C'est alors que Ed Cole, alors grand patron de Chevrolet, décida de développer une voiture originale par rapport à ses concurrentes nord-américaines. En effet, la division Chevrolet développa une voiture à moteur arrière et refroidie à l’air. Une configuration unique chez les Nord-Américains. Et c'est ainsi que cette voiture, appelée Corvair, est arrivée sur le marché en 1960.
Détail à souligner, ce moteur unique était un six cylindres à plat refroidi à l’air, plus ou moins similaire à ce que l'on retrouvait sur les Porsche de l'époque. Une transmission manuelle à trois rapports était de série tandis qu'une transmission automatique Powerglide à deux rapports était optionnelle. Une autre caractéristique technique innovatrice pour l'époque, le châssis était monocoque, une pratique très rare chez les Nord-Américains .
La première génération a débuté en 1960 pour être remplacée en1965 par une seconde plus raffinée. Celle-ci était dotée de moteurs de plus grande cylindrée et plus puissant tandis que la suspension arrière était entièrement indépendante un peu comme celle de la Corvette. Quant à la première génération,elle était dotée d'une suspension arrière à essieu oscillant dont les caractéristiques de comportement routier étaient de nature à prendre certains conducteurs au dépourvu.
On a constamment fait appel au moteur six cylindres à plat, mais la cylindrée a évolué au fil des années tout comme la puissance. Au début, la cylindrée était de 2,3 litres et la puissance de 80 chevaux. Selon les modifications et des améliorations, cette puissance a été portée à 180 chevaux en version turbo sur certains modèles 1965–66.
Les acheteurs intéressés avaient l'embarras du choix en fait de modèle.

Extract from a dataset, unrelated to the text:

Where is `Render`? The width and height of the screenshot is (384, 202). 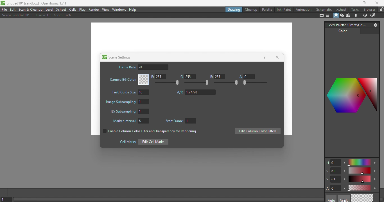 Render is located at coordinates (94, 9).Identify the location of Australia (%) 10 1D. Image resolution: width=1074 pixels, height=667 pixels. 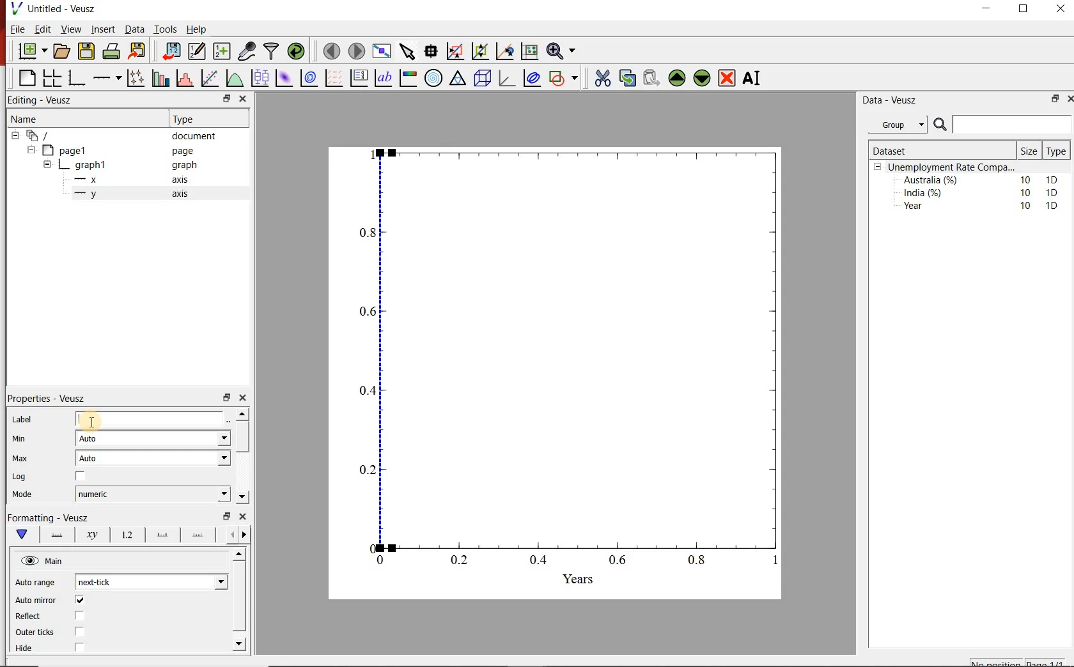
(982, 180).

En effet, au cours des premières années, la Corvair était disponible en berline, en coupé deux portes, en camionnette, en fourgonnette commerciale ou pour passagers. Il faut également ajouter, que le coupé et la berline ne possédaient pas de pilier B.
Clientèle mal ciblée.
Originalement, ce modèle avait pour vocation de venir contrer les petites européennes qui étaient de plus en plus populaires. Cependant, la présence du moteur à l'arrière et des essieux oscillants se traduisait par un comportement routier auquel les conducteurs nord-américains n'étaient pas habitués. En effet, lorsqu'une courbe était abordée à grande vitesse, les essieux arrière avaient tendance à provoquer un survirage et prendre le chauffeur au dépourvu. En effet, depuis des décennies, la grande majorité des voitures nord-américaines sont sous-vireuses et pas à peu près. Un ingénieur de Chevrolet avait suggéré que l'on mette une barre antiroulis à l'avant en matière de compensation, ce qui lui fut refusé par les comptables de la compagnie. Faute de quoi, on a suggéré de sous gonfler les pneus avant et de sur gonfler les pneus arrière. Combinaison inusitée et qui avait pour but d'outrepasser les capacités de charge des pneumatiques.

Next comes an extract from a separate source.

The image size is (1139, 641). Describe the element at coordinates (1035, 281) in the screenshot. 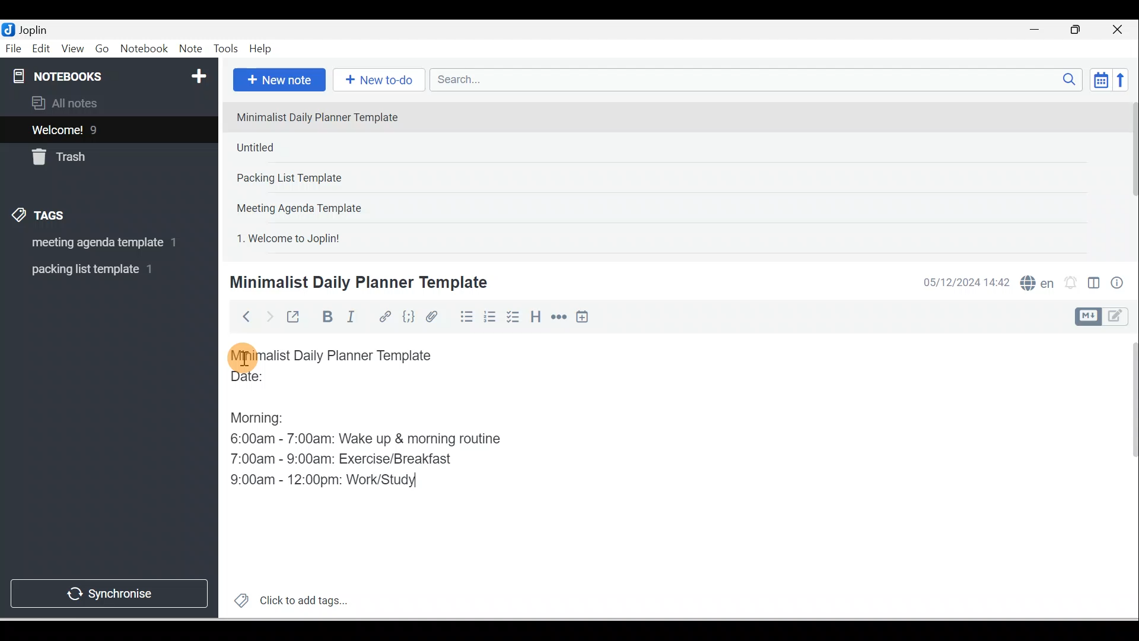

Au fil du temps, on a décidé de concevoir une petite voiture traditionnelle, la Chevy II, pour répondre aux acheteurs nord-américains recherchant une voiture conventionnelle et on a orienté davantage la Corvair vers des acheteurs recherchant une voiture plus sportive. Il faut cependant souligner que la présence du moteur à l'arrière avait pour effet d'alléger grandement la direction avant, ce qui n'est pas nécessairement recherché sur une voiture de sport.
La Mustang oui, Ralph Nader non
Aujourd'hui, lorsqu'on parle de cette voiture, on associe généralement sa disparition en raison de la publication du livre "Unsafe at any speed" de l'avocat défendeur des consommateurs Ralf Nader qui, dans le premier chapitre du livre, tire à boulets rouges sur la Chevrolet et ses essieux oscillants. Il en conclut qu'il s'agit de l’auto la plus dangereuse sur nos routes. Curieusement, ce livre est apparu lorsque la seconde génération de cette voiture a été commercialisée. La suspension arrière, la principale accusation de Nader, avait été modifiée ainsi que plusieurs autres caractéristiques techniques de la voiture, la rendant plus moderne, plus facile à conduire et offrant certaines caractéristiques uniques.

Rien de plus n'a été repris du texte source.